UF researchers also recently developed a new algorithm to predict which proteins expressed within brain tumor cells could serve as the best targets to stimulate a potent anti-tumor response, allowing the development of a precision immunotherapy approach that is tailored to each patient.
The Preston A. Wells Jr. Center for Brain Tumor Therapy is part of the Lillian S. Wells Department of Neurosurgery at UF, which ranks fourth nationally in National Institutes of Health funding. Since 2016, the center has more than doubled its staff to include 115 individuals, from dedicated physicians and researchers to faculty and staff members. And research expenditures total more than $11 million per year.

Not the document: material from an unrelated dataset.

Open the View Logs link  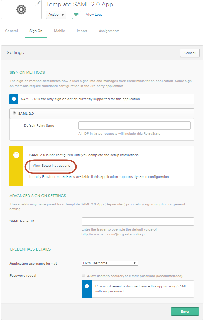(x=94, y=15)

"We've grown because these novel therapeutics have made us a destination center for brain tumor treatment in the United States, with patients traveling to UF Health from 46 of the 50 states," said Mitchell, who also serves as UF assistant vice president for research, associate dean for clinical and translational sciences at the UF College of Medicine and director of the UF Clinical Translational Science Institute.
UF's multidisciplinary approach to solving the problem of cancer has been key to the Brain Tumor Immunotherapy Program's success, as has critical infrastructure. A specialized manufacturing facility on campus allows for the translation of cancer research discoveries from the lab to the clinic. The lab can generate clinical-grade biologic products that meet FDA specifications for therapies to be delivered to patients on clinical trials, leading to significant savings in the time and cost to manufacture new drugs.
"We are extremely proud of bringing together cancer immunologists, neurosurgeons, neurologists, and medical and pediatric oncologists to attack one of the most devastating cancers known," said Jonathan D. Licht, M.D., director of the UF Health Cancer Center. "The Brain Tumor Immunotherapy Program at UF is one of our signature achievements, and we are very proud of the continued progress it is making."
Now, UF researchers are reaching even greater heights as they advance their treatment platforms from personalized immunotherapy to precision immunotherapy. Personalized immunotherapy involves taking the patient's own tumor-derived RNA and making a personalized vaccine or T-cell therapy. Precision immunotherapy goes a step further in individualizing treatment by identifying which altered proteins expressed within the tumor cells are meaningful to the unique immune system of each individual patient. This allows for a bespoke immune treatment, tailored to the individual's tumor profile and immune system genetic makeup.
"Because of the vast computing power and resources in artificial intelligence and data science at UF, we can use algorithms and data to predict how a patient's immune system is likely to respond, and design (in real time) an immunotherapy specifically targeted against the brain tumor," Mitchell said. "This individualized approach should allow us to unlock a much more specific, durable, and comprehensive immune response, hopefully giving many more patients a shot at a cure."